Back to the Lotus, and to the concept of relative comfort. Given my background, any vehicle with cup holders and a sound system is going to come off as a silk-lined emperor’s carriage. But not everyone has the same background. Which explains why manufacturers produce cars like the Infiniti QX56 SUV.
When I road tested one a while back, I was amazed at how much the Infiniti engineers had done to accommodate comfort-seeking human beings: the driver’s seat alone was equipped with 18 electric motors, controlled through a set of buttons that would do justice to an Apollo space capsule. The seat could be raised, lowered, tilted, shifted, heated, cooled, or commanded to give me a back massage, as if it had been colonized by a team of miniaturized geisha girls.
I know a lot of people who would like this. But I wasn’t so sure. To me, there was a direct and unfortunate connection between the QX 56’s spectacular comforts and its prodigious fuel consumption – the QX 56 weighed almost 6,000 pounds (nearly three times as much as the Lotus.) It was a beautifully engineered and manufactured vehicle, but its sheer mass meant that a lot of fuel would be needed to push it down the road.
I’ve always been fascinated with the trade-offs that are at the heart of vehicle design. If humans didn’t expect creature comforts, world demand for oil would probably fall by at least 50 per cent – stripped of padding, air conditioning, heating, stereo and roll-up windows, a car becomes an amazingly efficient machine that can be powered by a tiny engine.
But Automotive Relativity has pushed car design toward the QX56 end of the scale. As a species, we are increasingly addicted to comfort, and for most drivers, the vehicular baseline is not a motorcycle, but a mid-sized sedan or larger. (When I owned a Honda Odyssey van, I was amazed at how many people described it as “small” – to me it was huge.)

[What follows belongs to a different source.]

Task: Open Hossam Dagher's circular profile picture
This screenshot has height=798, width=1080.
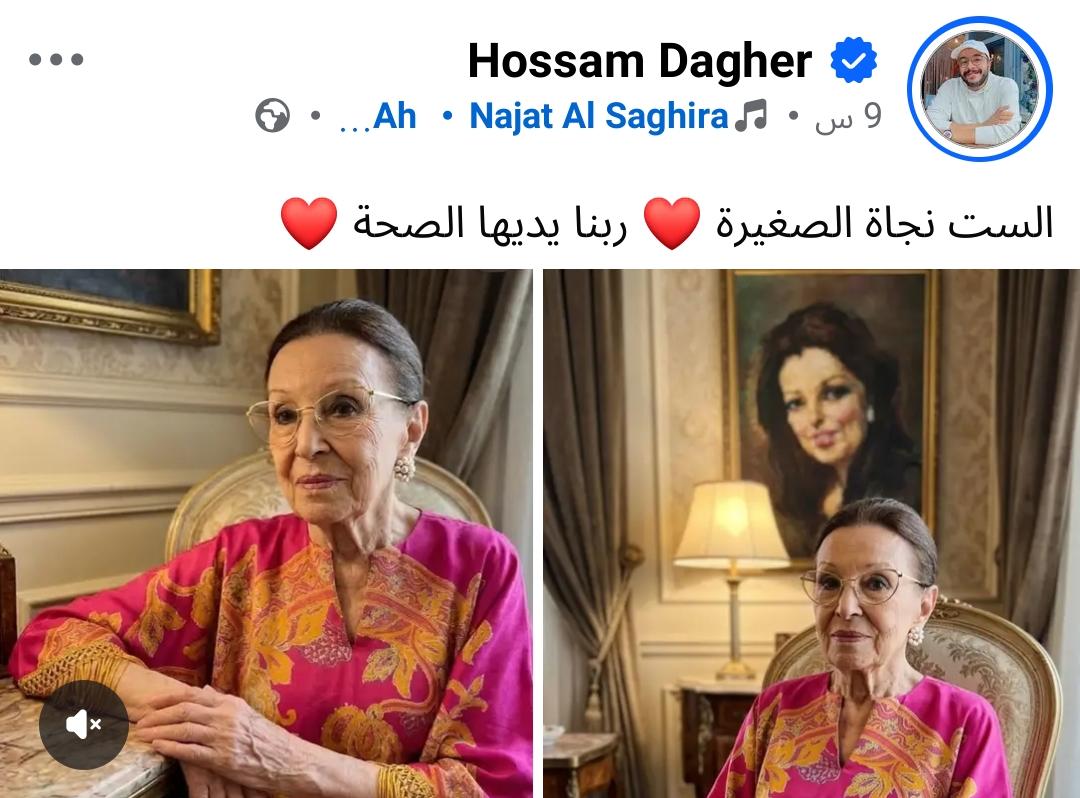Action: point(979,89)
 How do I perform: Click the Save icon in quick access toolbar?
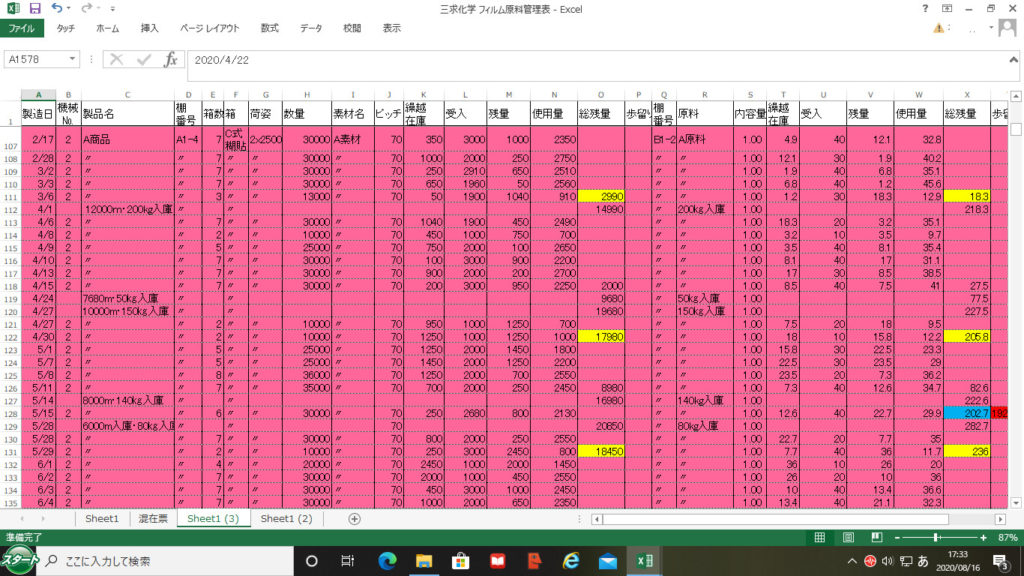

Back in the 1800s, stagecoaches had seats that were nothing more than bare wooden boards. Henry Ford’s Model T added padding. And today, the rolling Barcalounger is a fact of life. I do enjoy a comfy seat now and then myself. But then I get in a Lotus, go down a twisting road, and remember what it’s like to drive a truly spectacular machine that’s had every excess ounce pared away. Or has it?
The Lotus has windshield wipers. And even an air conditioner. I can live with that. When it comes to Automotive Relativity, we all find our place on the scale.